As Rosenthal explores at length in a full column, the Angels deal reunites Mancini with former Orioles slugger and VP of baseball operations Brady Anderson, who accepted his first major league coaching gig this offseason when he agreed to become the hitting coach in Anaheim. For part of a deep dive into Anderson’s history and next chapter, Rosenthal chatted with Mancini, who credits Anderson with keeping his career going. Mancini tells Rosenthal that he was “at peace being done” after being cut from a minor league deal with the Reds during spring training last year. Anderson, however, invited Mancini to come hit with him and got him back on track before that minor league deal with the Diamondbacks.

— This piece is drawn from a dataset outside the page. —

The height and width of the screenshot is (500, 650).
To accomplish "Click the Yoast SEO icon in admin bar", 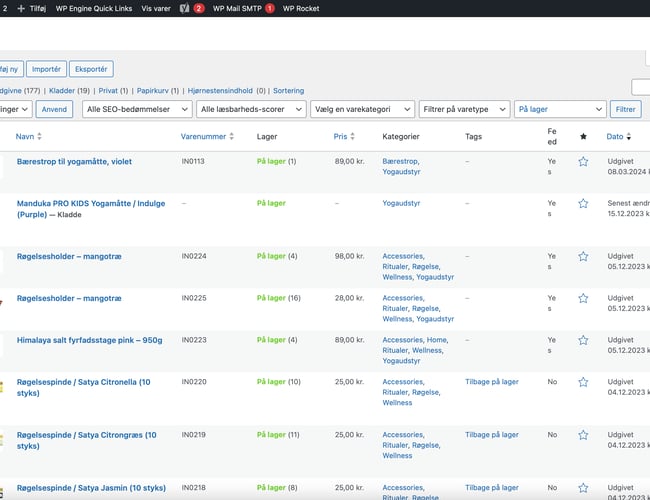I will (x=185, y=8).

Mancini will be 34 in March and hasn’t taken a major league plate appearance in nearly 30 months. He’ll obviously be a long shot to break camp on the Angels’ roster or even to be called to the majors at any point this coming season. Last year’s run in Reno shows that he still has some life in his bat, however, and the Angels’ lineup is hardly lacking in opportunity.
First baseman Nolan Schanuel has been a hit-over-power first baseman with below-average defensive grades since being rushed to the majors just two months after his selection as a first-rounder in 2023. Oft-injured Mike Trout and rebound hopeful Jorge Soler will be splitting time between designated hitter and the outfield corners. Bench options for new manager Kurt Suzuki include out-of-options infielders Oswald Peraza and Vaughn Grissom, waiver addition Wade Meckler, and outfielders Kyren Paris, Matthew Lugo and Bryce Teodosio. Paris and Lugo both fanned in more than one-third of their major league plate appearances last year. Teodosio is a 26-year-old former undrafted free agent who hit .203/.248/.304 in 50 games as a rookie last year.